In my research, I have used publicly available ICDAR competition dataset for layout analysis as well as for table detection. Listed below are the competition details:

  • A. Antonacopoulos, C. Clausner, C. Papadopoulos, and S. Pletschacher, “ICDAR2015 competition on recognition of documents with complex layouts-RDCL2015,” in Document Analysis and Recognition (ICDAR), 2015 13th International Conference on, pp. 1151–1155, IEEE, 2015.
  • M. Gbel, T. Hassan, E. Oro, and G. Orsi, “Icdar 2013 table competition,” in 2013 12th International Conference on Document Analysis and Recognition, pp. 1449–1453, Aug 2013.

And also generated my own layout analysis dataset (a total of 700 document pages) for variuos Indic Scripts (six scripts namely, Meetei Mayek, Telegu, Odia, Tamil, Malayalam and Kanada) and English language document using PRImA's ground-truth generation tool called Aletheia.

Groundtruth generation tool:

Aletheia is an advanced system for accurate and yet cost-effective analysis, recognition and annotation of scanned documents.
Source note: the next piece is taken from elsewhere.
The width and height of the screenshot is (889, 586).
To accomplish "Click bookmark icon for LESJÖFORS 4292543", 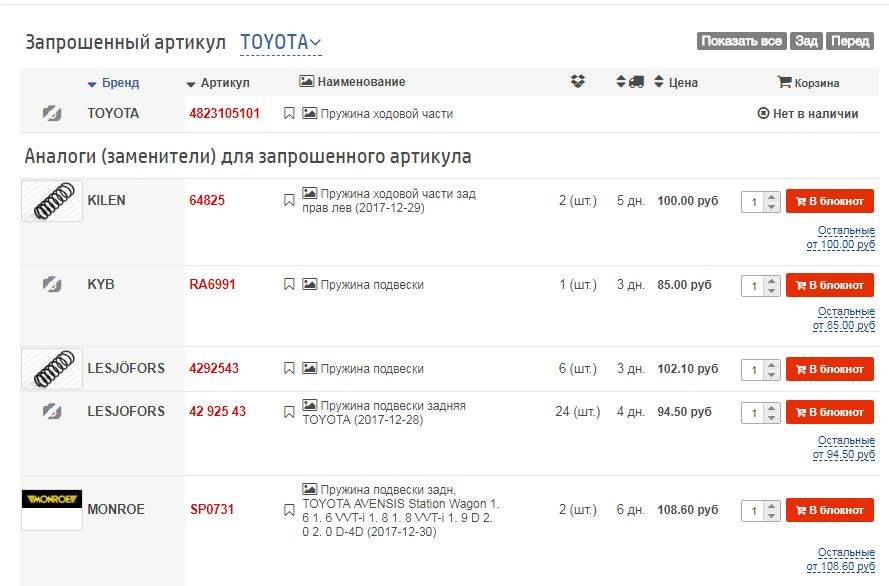I will pyautogui.click(x=289, y=369).
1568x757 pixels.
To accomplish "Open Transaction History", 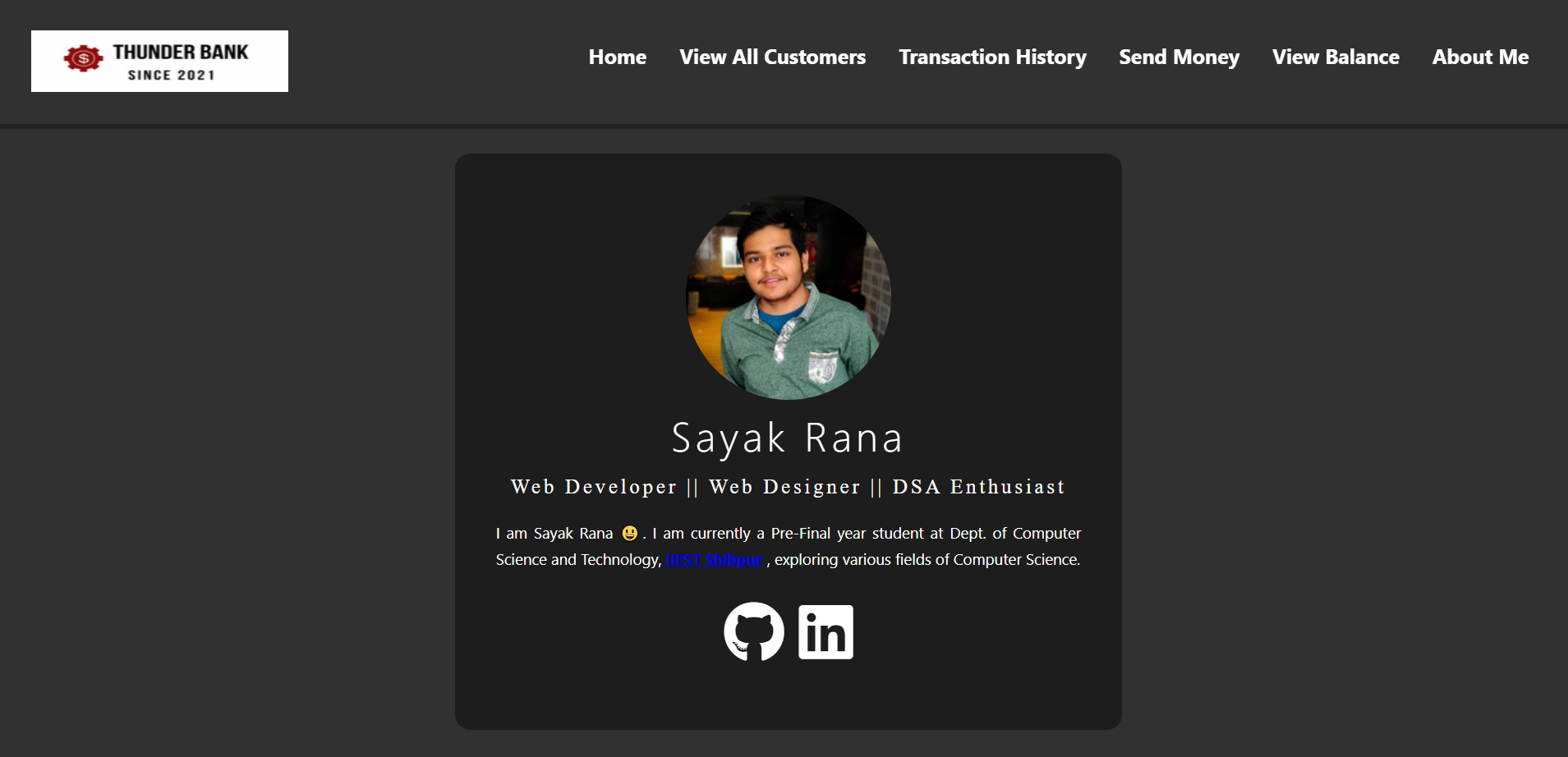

And it aids the user with a number of automated and semi-automated tools which were developed and fine-tuned based on feedback.

  • C. Clausner, S. Pletschacher, and A. Antonacopoulos, “Aletheia-an advanced document layout and text ground-truthing system for production environments,” in 2011 International Conference on Document Analysis and Recognition, pp. 48–52, 2011.